Rachiotis Yiannis | le 28 août 2026
Ratko Bladić est décédé hier, après des années de problèmes de santé, à l’infirmerie de la prison de Scheveningen à La Haye. Jusqu’à son dernier moment, on lui a refusé une hospitalisation dans un hôpital. Ces dernières années, il avait soumis à plusieurs reprises, par l’intermédiaire de ses avocats, des demandes d’hospitalisation qui ont toutes été rejetées. En pratique, il était sans soins médicaux, comme tous les prisonniers politiques yougoslaves jugés par les vainqueurs parce qu’ils avaient respecté leur serment et défendu leur pays.
Il y a sept à huit ans, ses avocats, face au refus de lui donner accès à des soins hospitaliers, ont fait appel auprès du “tribunal” compétent – c’est-à-dire une sorte de mécanisme judiciaire “résiduel” inventé après la dissolution des tribunaux truqués des vainqueurs des années 90. Ce “tribunal” a confirmé en première et en deuxième instance le refus de l’administration pénitentiaire de lui permettre une hospitalisation. Il avait alors déjà 75 ans. Maintenant, ils annoncent qu’ils vont ouvrir… une enquête sur les causes de sa mort…

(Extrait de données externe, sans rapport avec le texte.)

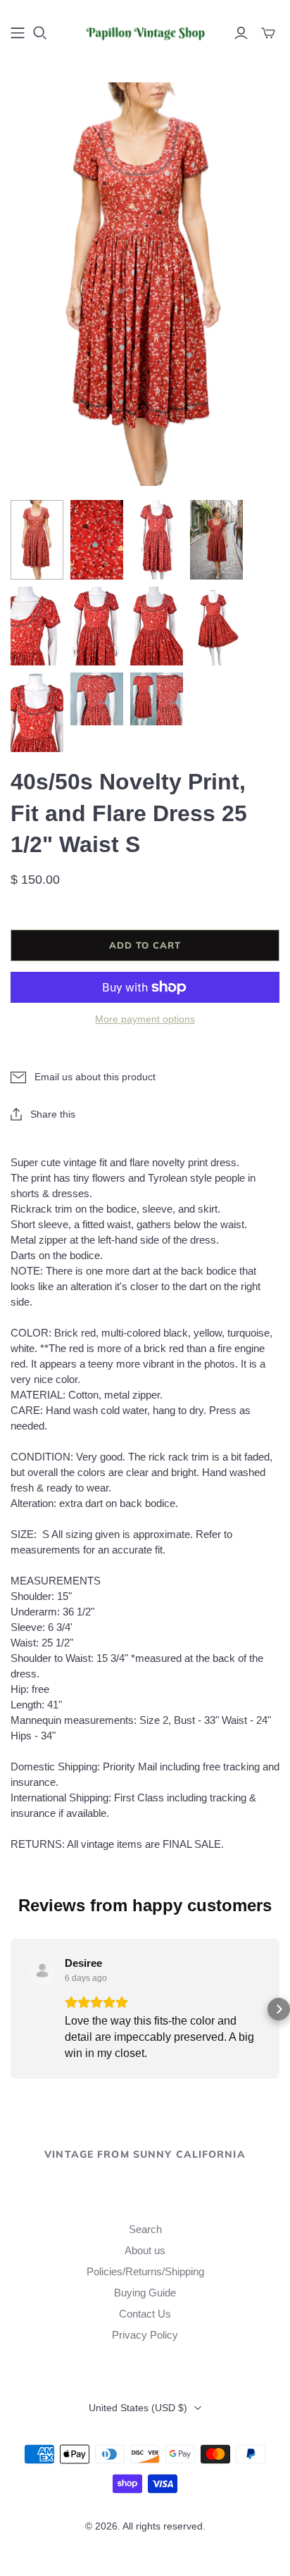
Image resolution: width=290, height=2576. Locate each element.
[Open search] (40, 33)
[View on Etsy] (42, 1970)
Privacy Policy (145, 2335)
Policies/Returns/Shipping (145, 2271)
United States (138, 2407)
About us (145, 2250)
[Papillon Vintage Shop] (145, 31)
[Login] (241, 33)
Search (145, 2229)
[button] (11, 2009)
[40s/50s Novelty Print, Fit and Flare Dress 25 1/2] (37, 540)
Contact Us (145, 2314)
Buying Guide (145, 2293)
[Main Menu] (18, 33)
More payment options (145, 1019)
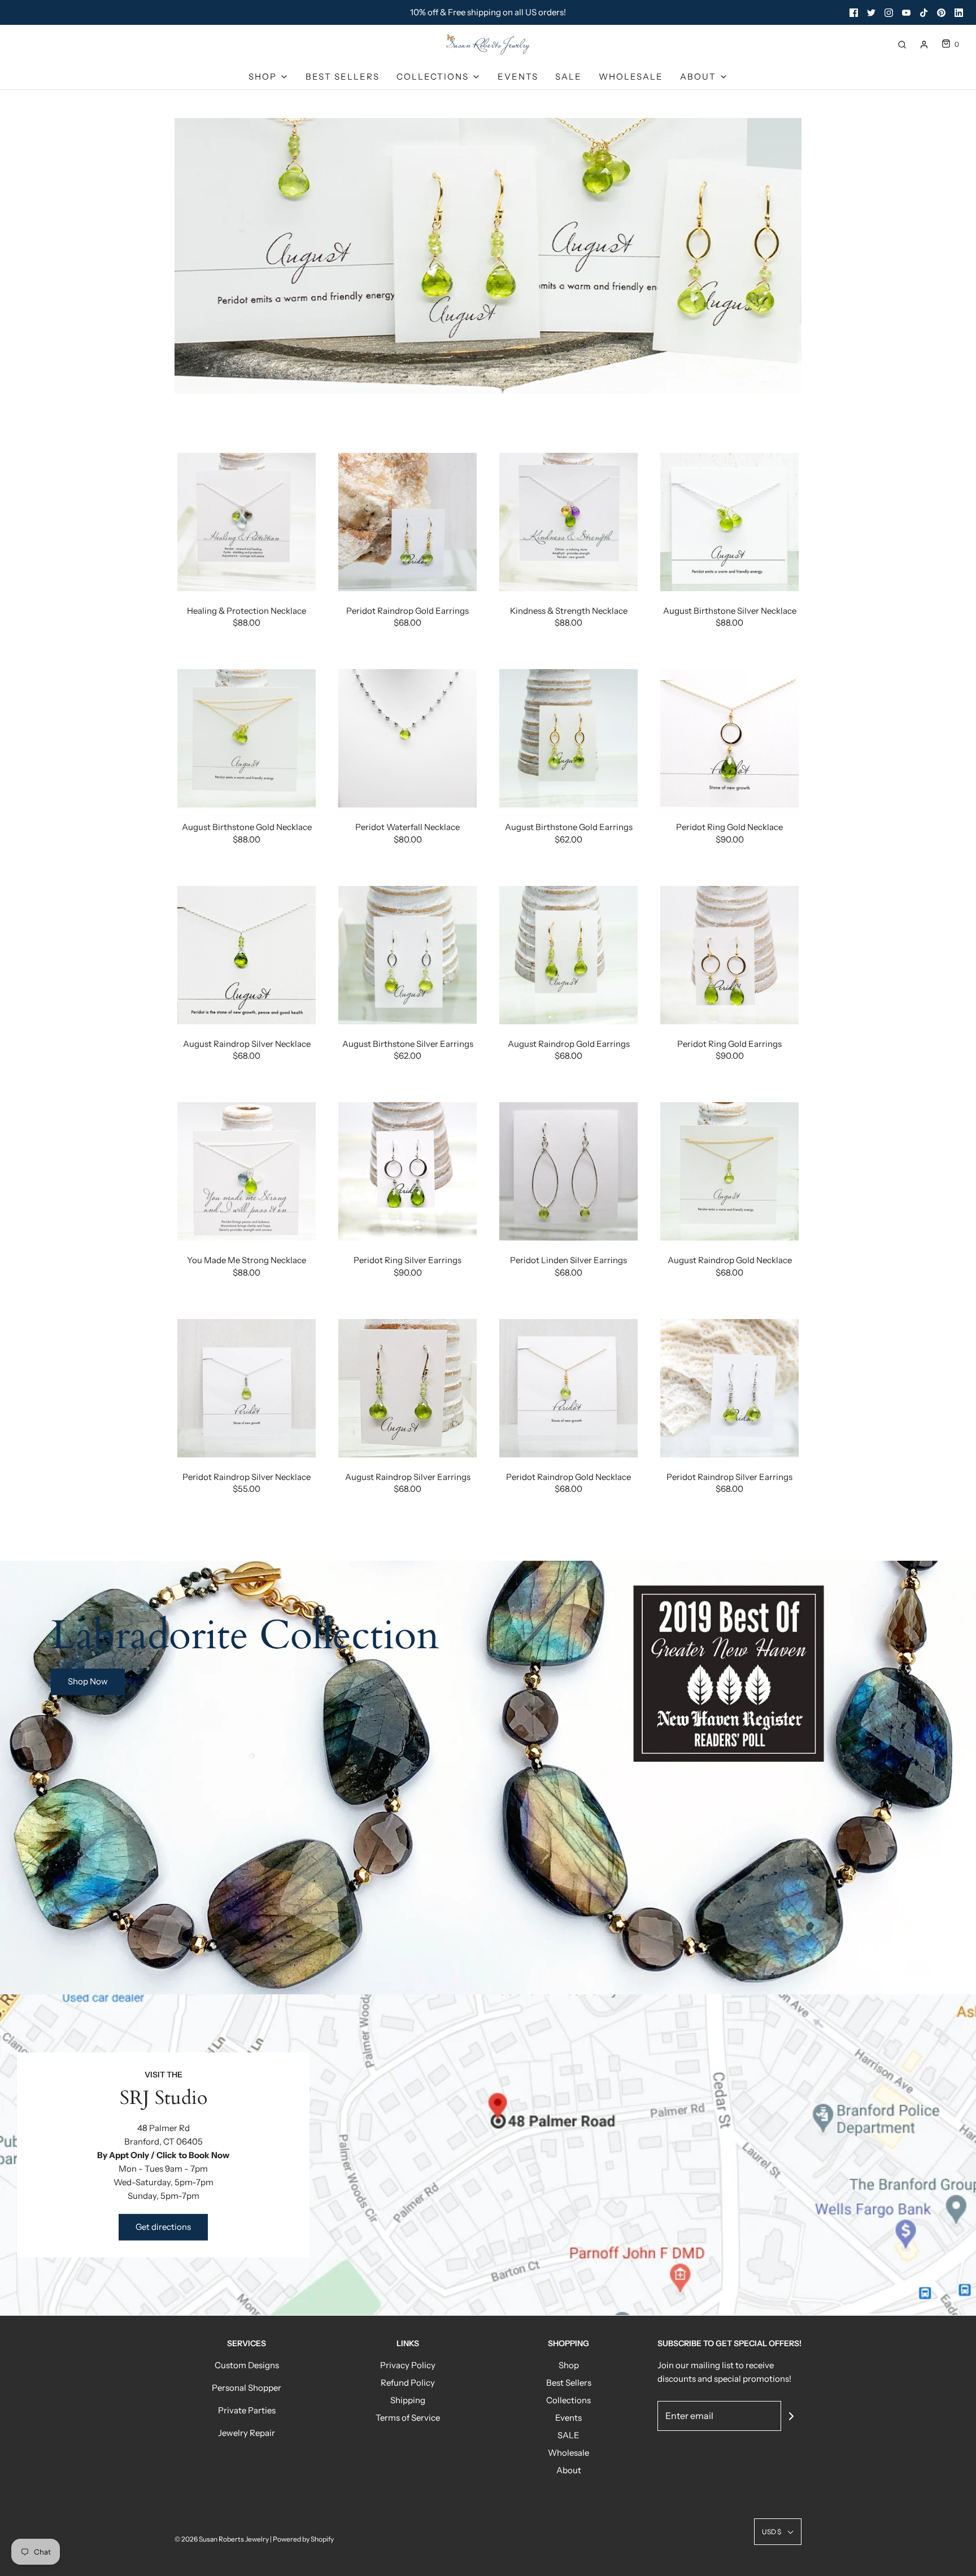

Il n’est pas le premier prisonnier yougoslave à être exécuté par le “monde civilisé” via le refus de soins. Slobodan Milošević a été conduit à la mort en 2006 de la même manière. Milan Kovačević, médecin bosniaque, est mort dans des conditions similaires dans la même prison en 1998. De même pour Zdravko Tolimir en 2016. Slavko Dokmanović, Serbo-Croate, ancien maire de Vukovar, et Milan Babić, président de la République serbe de Bosnie, ont été poussés au suicide dans des conditions analogues, dans la même prison.
Les conditions de détention des prisonniers politiques yougoslaves survivants, incarcérés dans les prisons britanniques ou dans les protectorats baltes, sont encore pires que celles des détenus de La Haye. Leur sort est programmé pour ne pas tarder, et malheureusement, il n’y a plus de réactions.
Ratko Bladić, d’origine bosniaque, fils d’un partisan yougoslave, était un militaire de carrière qui a servi pendant 27 ans dans tous les grades de l’Armée populaire yougoslave avant de prendre la tête de l’état-major de l’armée serbe de Bosnie pendant la première guerre imposée par les Allemands et les États-Unis pour la dissolution de la Yougoslavie – la plus grande réalisation fédérale des peuples des Balkans durant l’ensemble de leur processus de libération entamé au début du XIXe siècle.
Dans une publication sur Facebook, il n’est bien sûr pas possible de décrire ni l’action et le talent du chef militaire de la résistance à la dissolution de la Yougoslavie, ni le courage et la dignité qu’il a montrés après la défaite – qui n’est pas venue sur le champ de bataille mais parce que le gouvernement Milošević a cédé au chantage et aux promesses des États-Unis, avec les conséquences désastreuses que l’on connaît pour la région.
Il n’est pas non plus possible de répondre au torrent d’immondices déchaîné contre lui par l’Occident et ses collaborateurs locaux, afin de justifier leur propre crime – la dissolution d’un État qui prouvait que les peuples des Balkans peuvent coexister sur une base fédérale au sein d’un État fort et indépendant.
Il faut toutefois souligner que les accusations portées contre lui – génocide, etc. – n’ont jamais été étayées par le tribunal truqué et contrôlé qui l’a jugé, pratiquement sans contradicteur. Bien au contraire, le “tribunal”, afin de justifier sa condamnation et de légitimer la transformation de la Bosnie-Herzégovine en le premier protectorat – statutairement – sur le sol européen depuis la Seconde Guerre mondiale, a eu recours à des constructions interprétatives invraisemblables qui constituent une insulte à la notion même de justice.